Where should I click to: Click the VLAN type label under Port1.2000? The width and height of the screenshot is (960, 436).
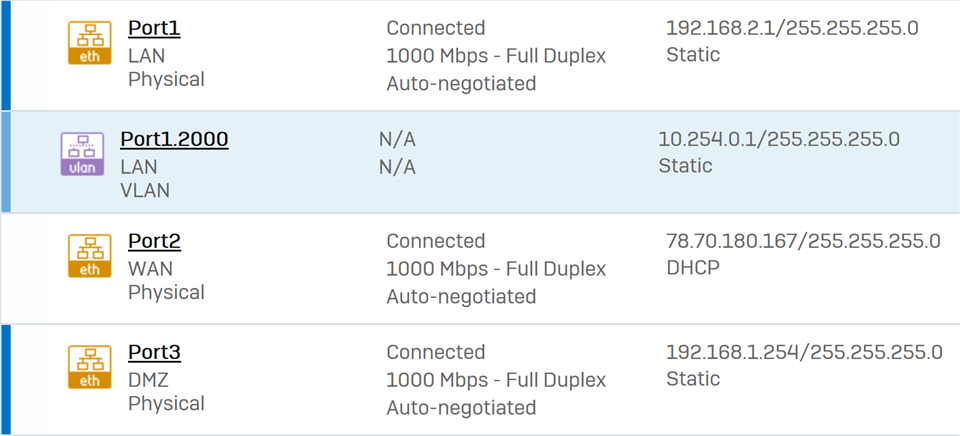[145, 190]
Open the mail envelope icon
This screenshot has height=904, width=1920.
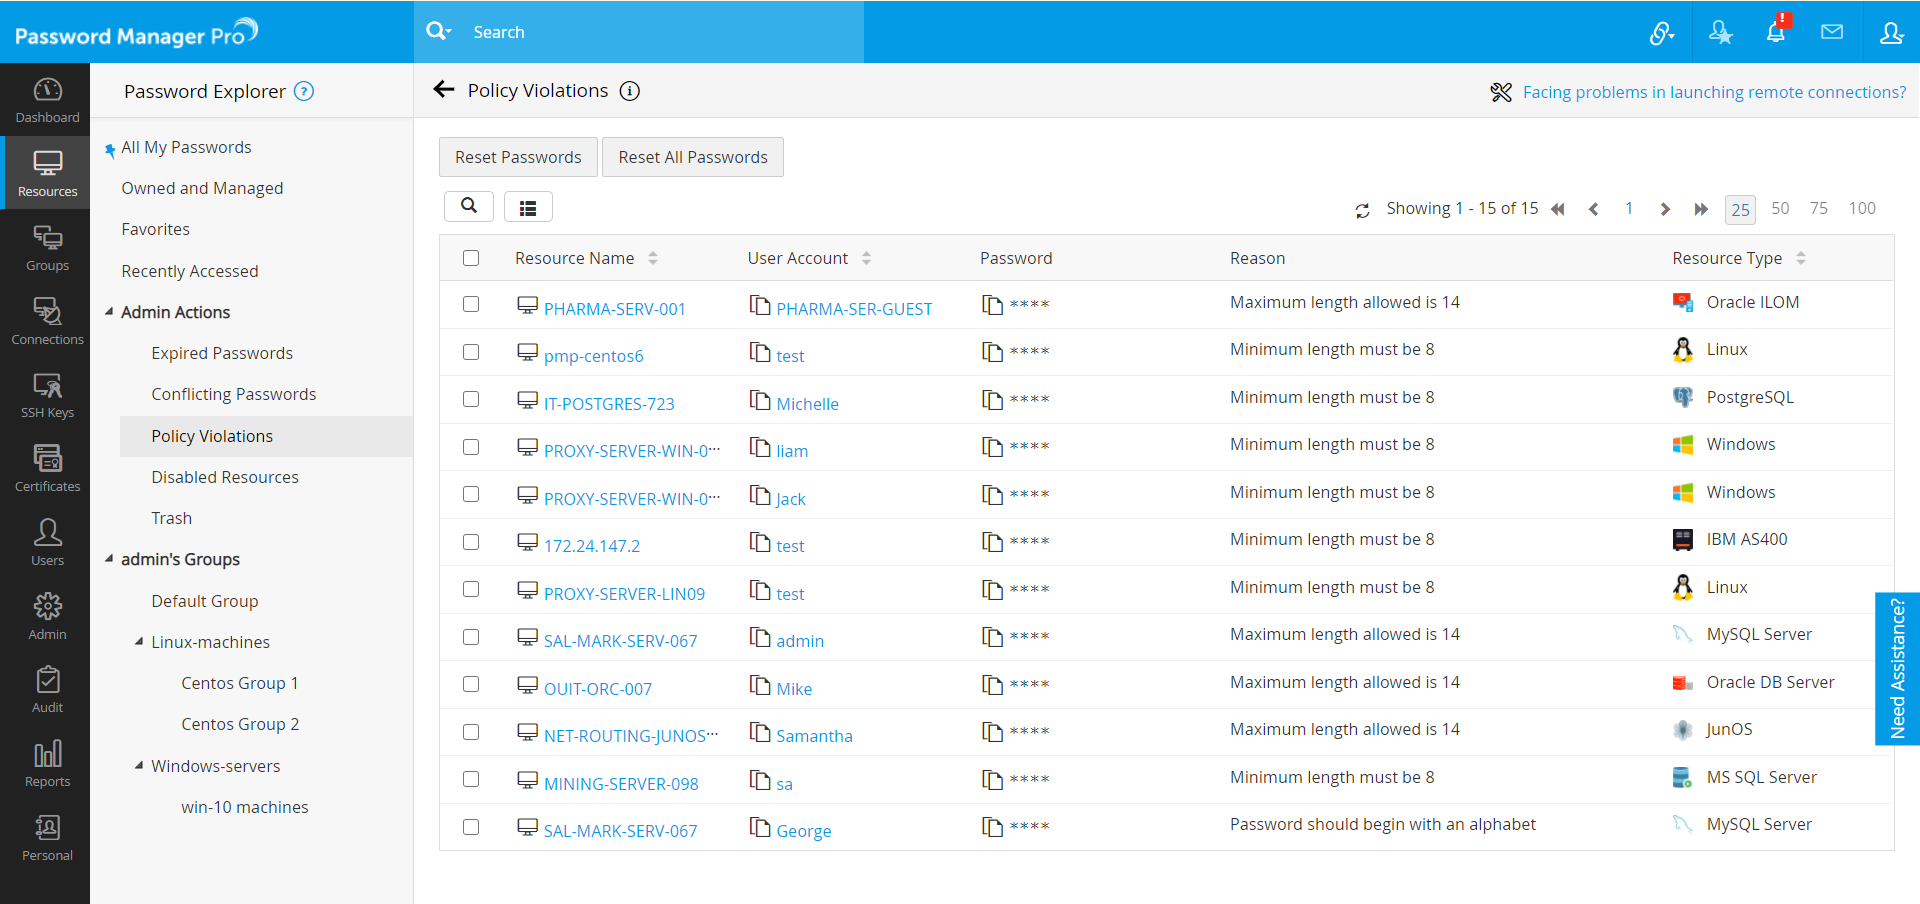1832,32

============

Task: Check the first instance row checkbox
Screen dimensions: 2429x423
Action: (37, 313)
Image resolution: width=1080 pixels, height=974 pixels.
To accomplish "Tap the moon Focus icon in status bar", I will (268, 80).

============

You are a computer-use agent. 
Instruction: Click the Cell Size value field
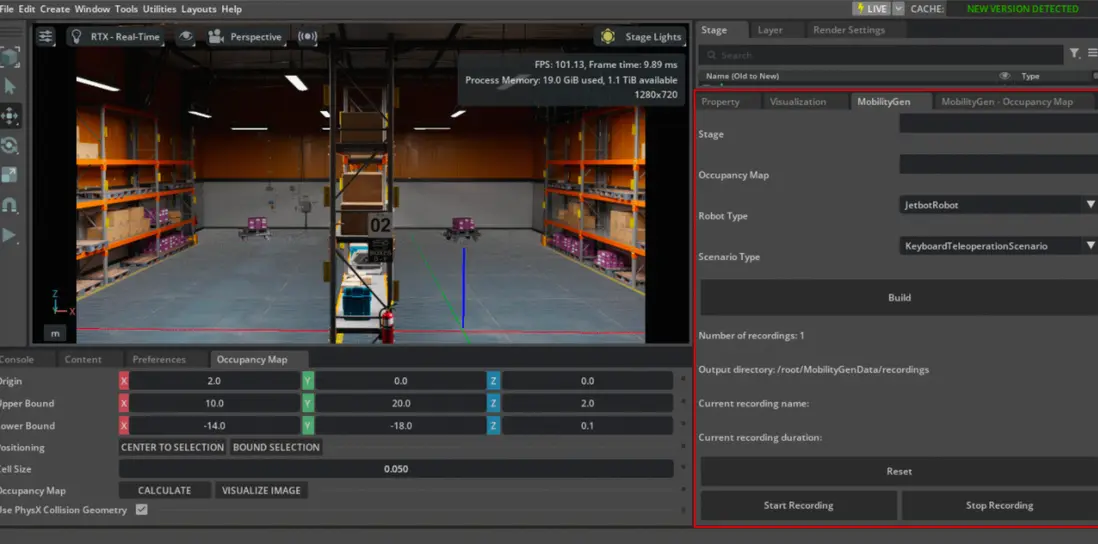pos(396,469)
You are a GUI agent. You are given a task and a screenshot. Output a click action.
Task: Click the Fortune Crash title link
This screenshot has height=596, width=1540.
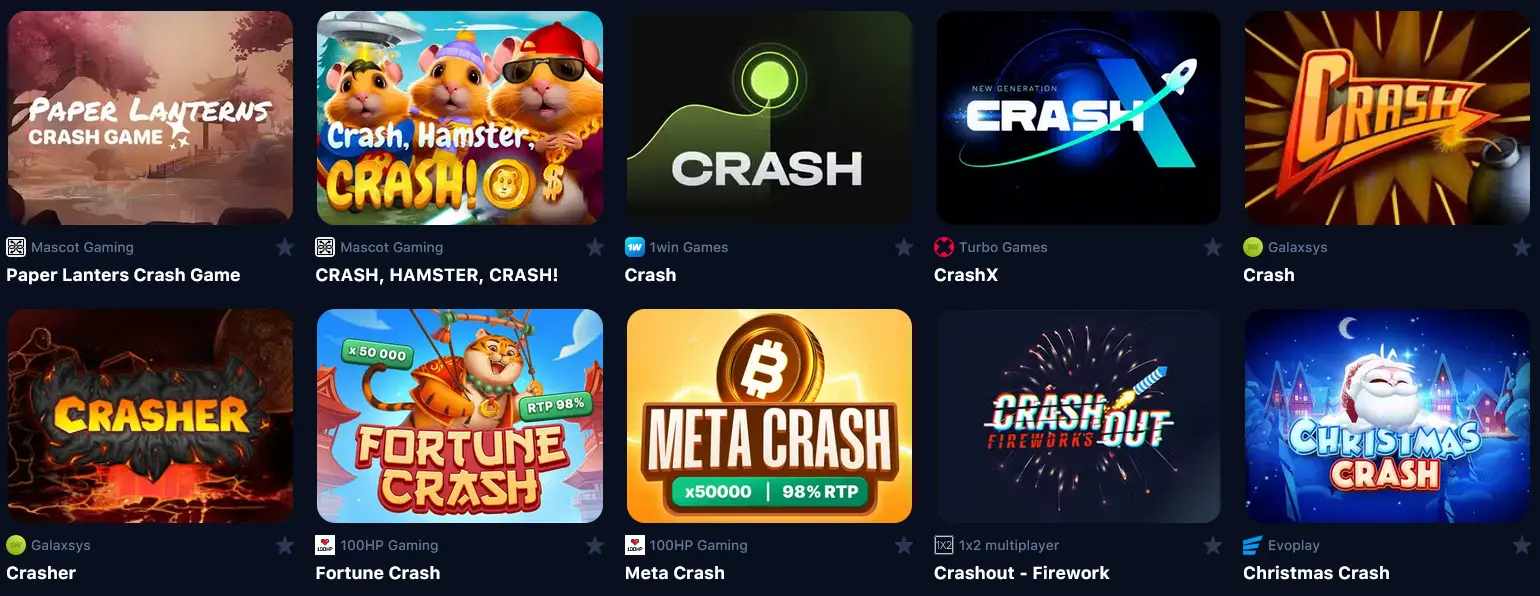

============

**Description of the task**
Search the material for the string "icon" and show every line that has it.

**Result of the task**
Open the mail envelope icon
To accomplish "Tap the moon Focus icon in status bar", I will (268, 80).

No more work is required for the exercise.